[Recorded data Boundary: Start]
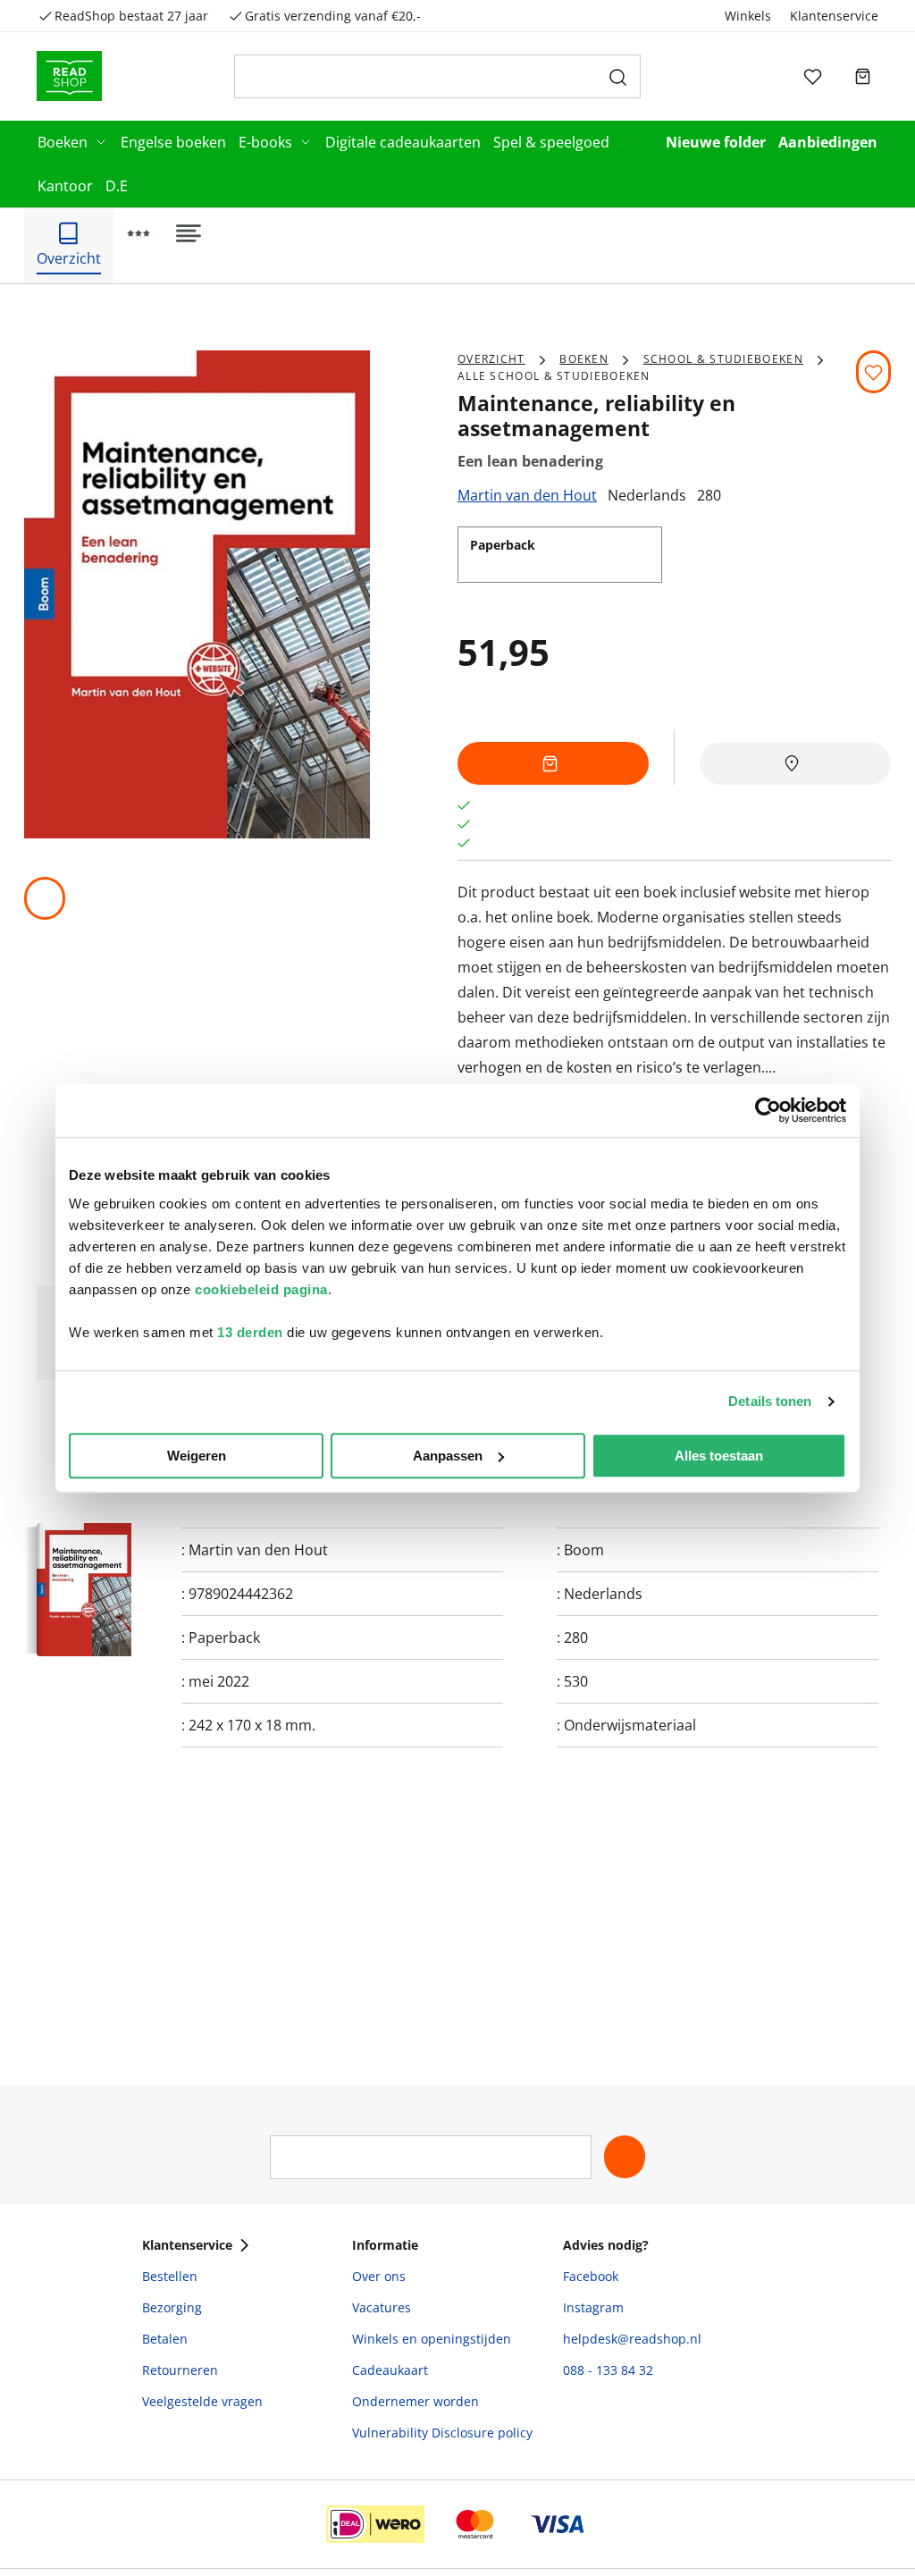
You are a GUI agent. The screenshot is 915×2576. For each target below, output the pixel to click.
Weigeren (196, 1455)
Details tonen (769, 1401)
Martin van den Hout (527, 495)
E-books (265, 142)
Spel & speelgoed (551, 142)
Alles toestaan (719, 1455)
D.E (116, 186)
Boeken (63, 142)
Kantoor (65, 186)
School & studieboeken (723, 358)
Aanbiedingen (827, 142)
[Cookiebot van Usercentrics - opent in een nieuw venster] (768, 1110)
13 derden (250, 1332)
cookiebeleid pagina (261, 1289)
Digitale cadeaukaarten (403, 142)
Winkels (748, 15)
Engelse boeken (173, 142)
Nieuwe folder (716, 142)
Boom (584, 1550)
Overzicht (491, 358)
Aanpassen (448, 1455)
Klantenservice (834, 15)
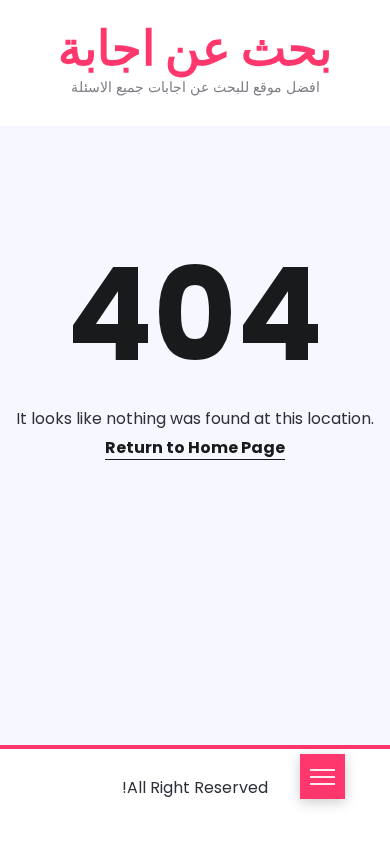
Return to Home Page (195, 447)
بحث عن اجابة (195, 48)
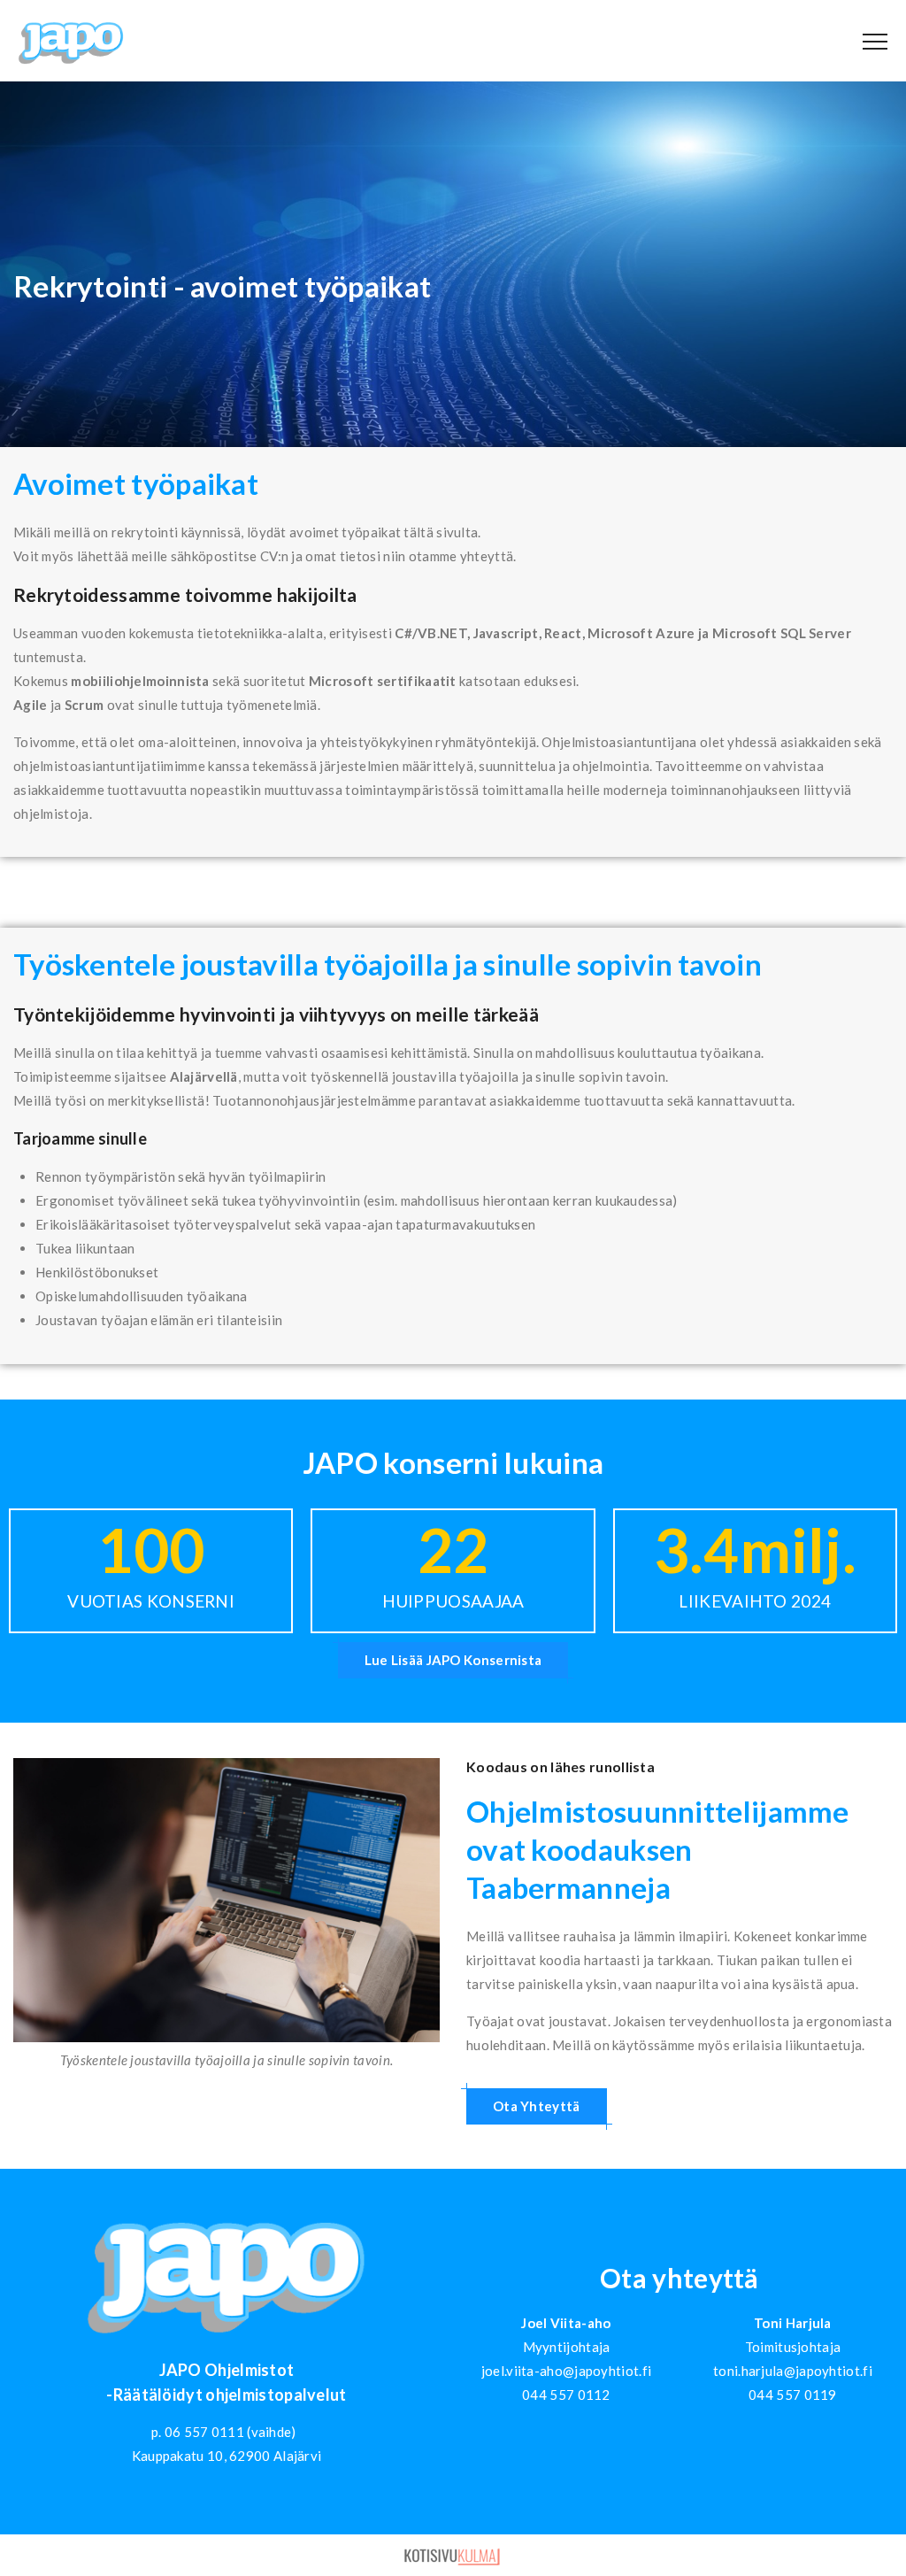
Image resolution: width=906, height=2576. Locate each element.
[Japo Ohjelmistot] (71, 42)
[Recorded data Boundary: End]
[Recorded data Boundary: Start]
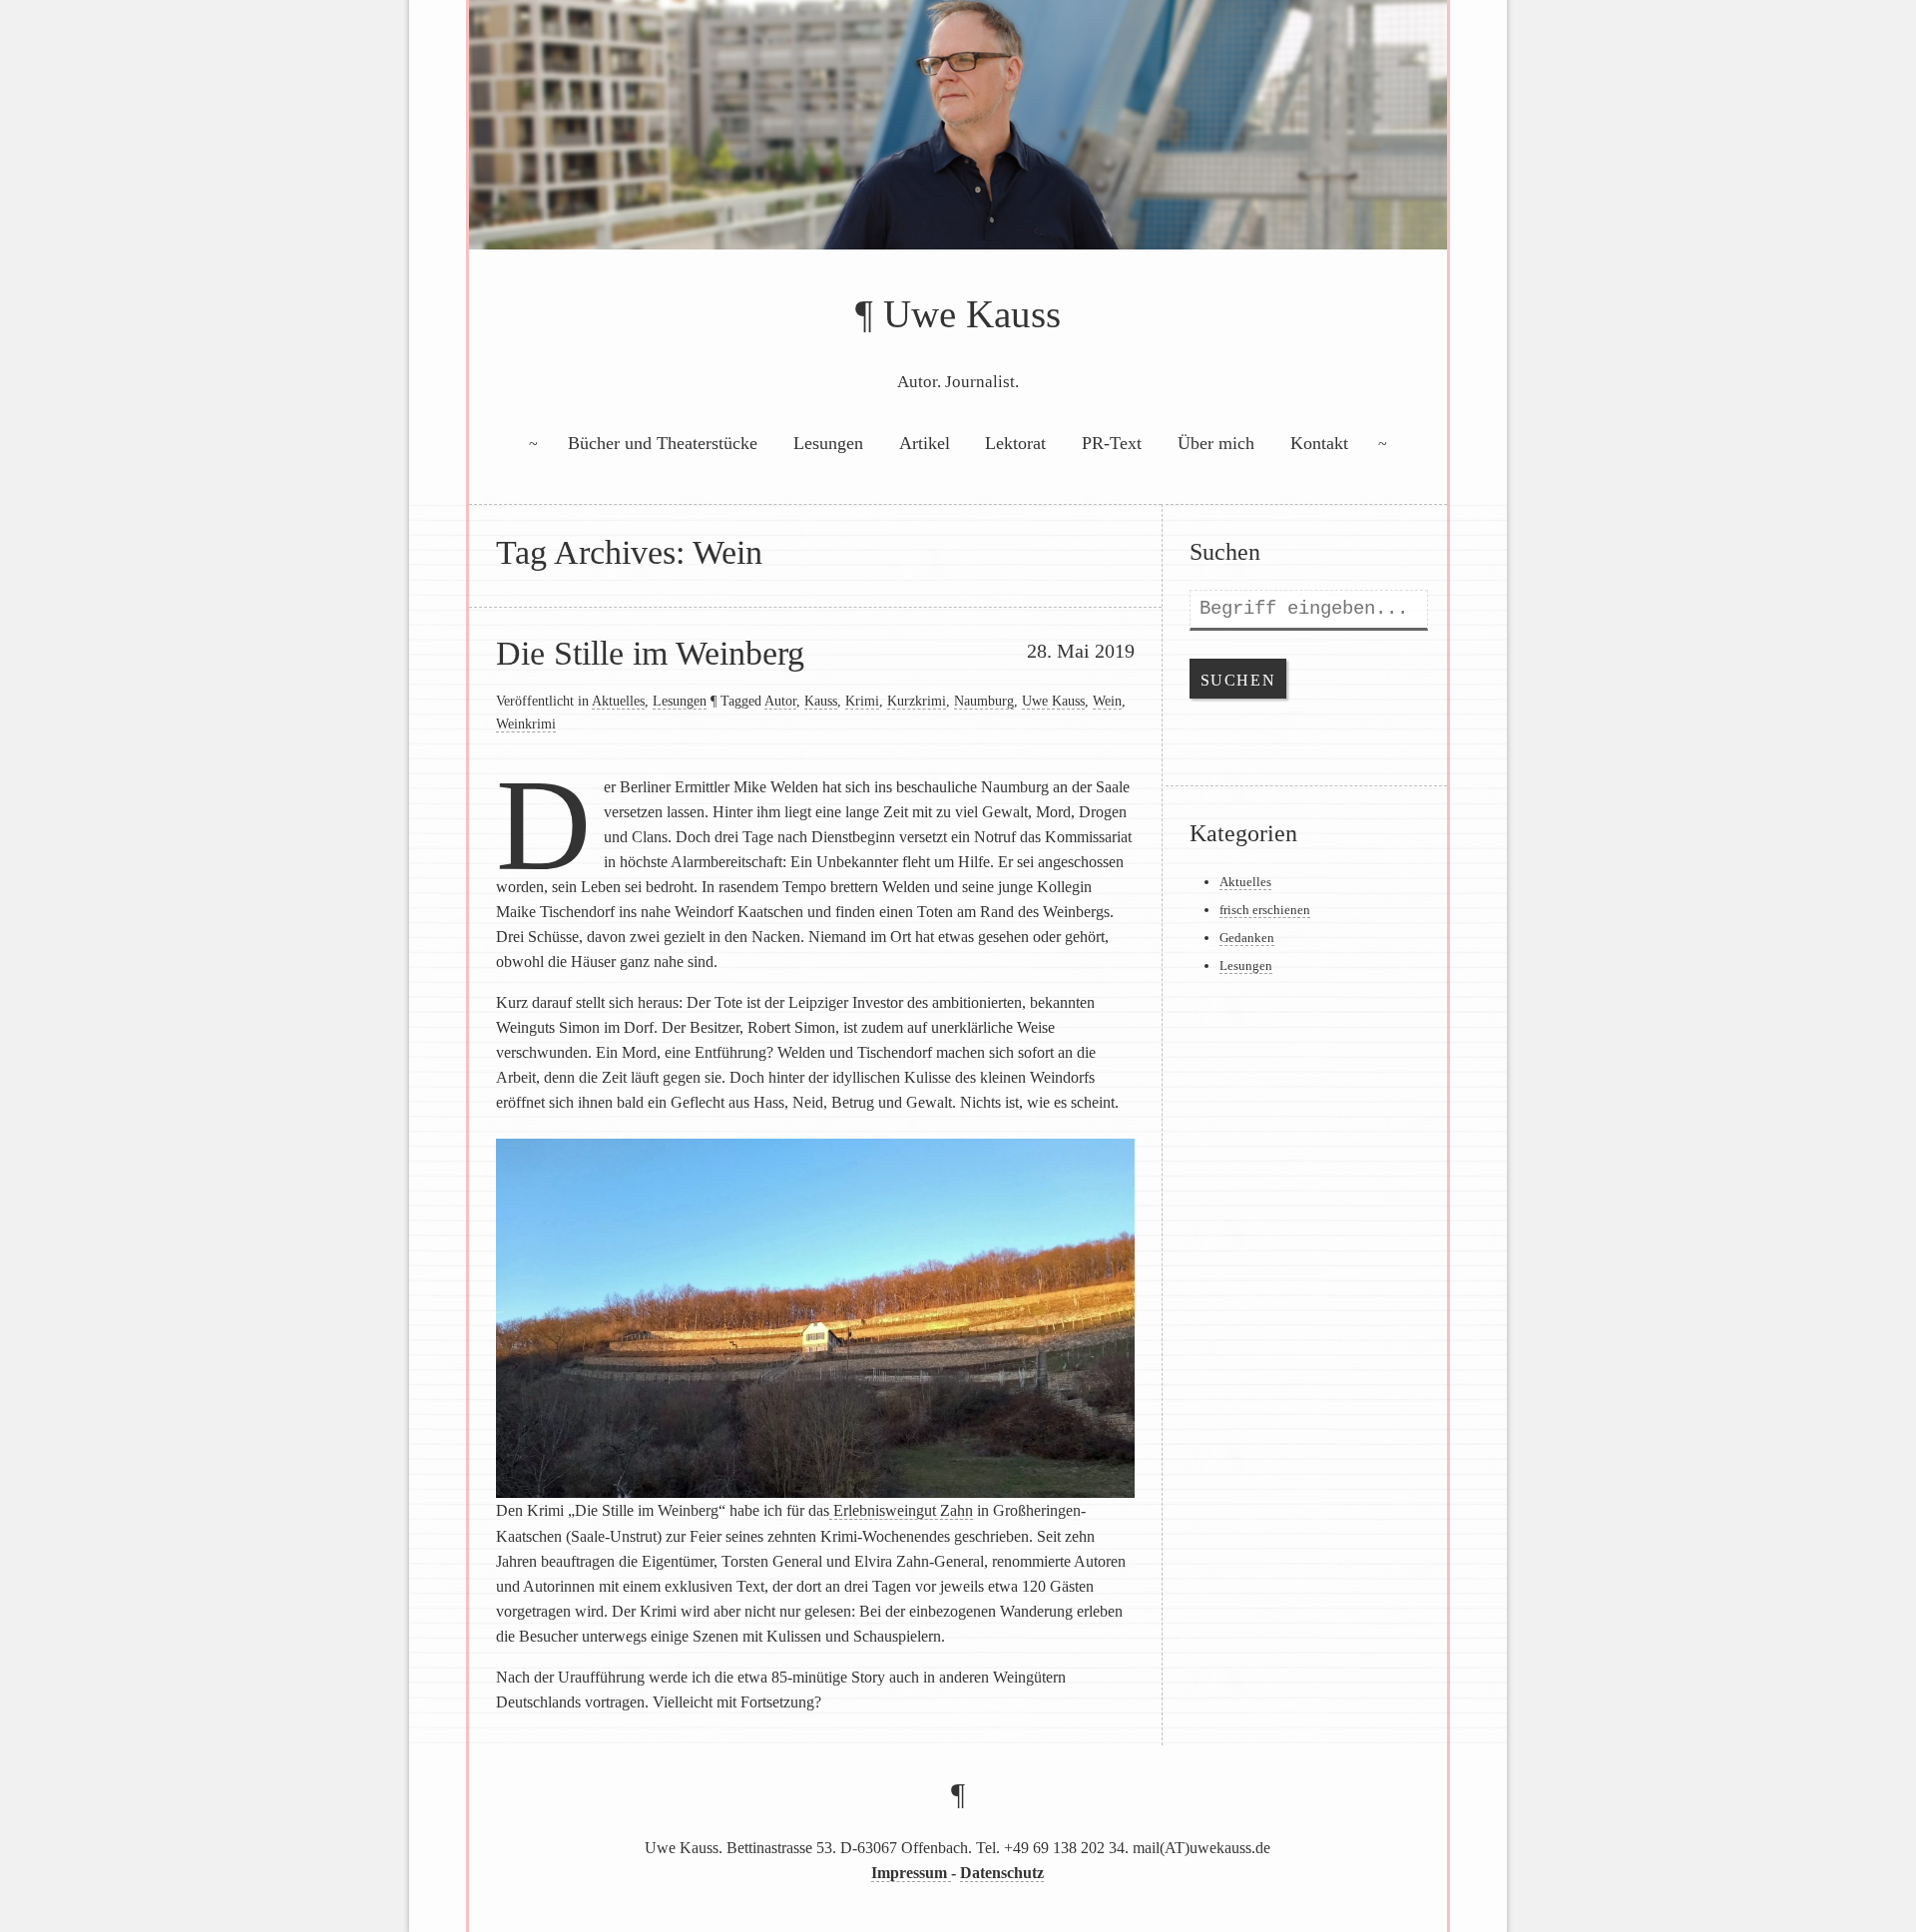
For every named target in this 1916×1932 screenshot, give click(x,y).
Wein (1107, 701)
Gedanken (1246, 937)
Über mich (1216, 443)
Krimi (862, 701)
[Recorded data Boundary: End]
Although pictures appear among the records above, write out exactly only the lines from the one that has "Nieuwe folder (716, 142)" through the one that has "[Japo Ohjelmistot] (71, 42)", and leave the pictures out.

Nieuwe folder (716, 142)
Boom (584, 1550)
Overzicht (491, 358)
Aanpassen (448, 1455)
Klantenservice (834, 15)
Return to Home Page (195, 447)
بحث عن اجابة (195, 48)
Image resolution: width=906, height=2576. Locate each element.
[Japo Ohjelmistot] (71, 42)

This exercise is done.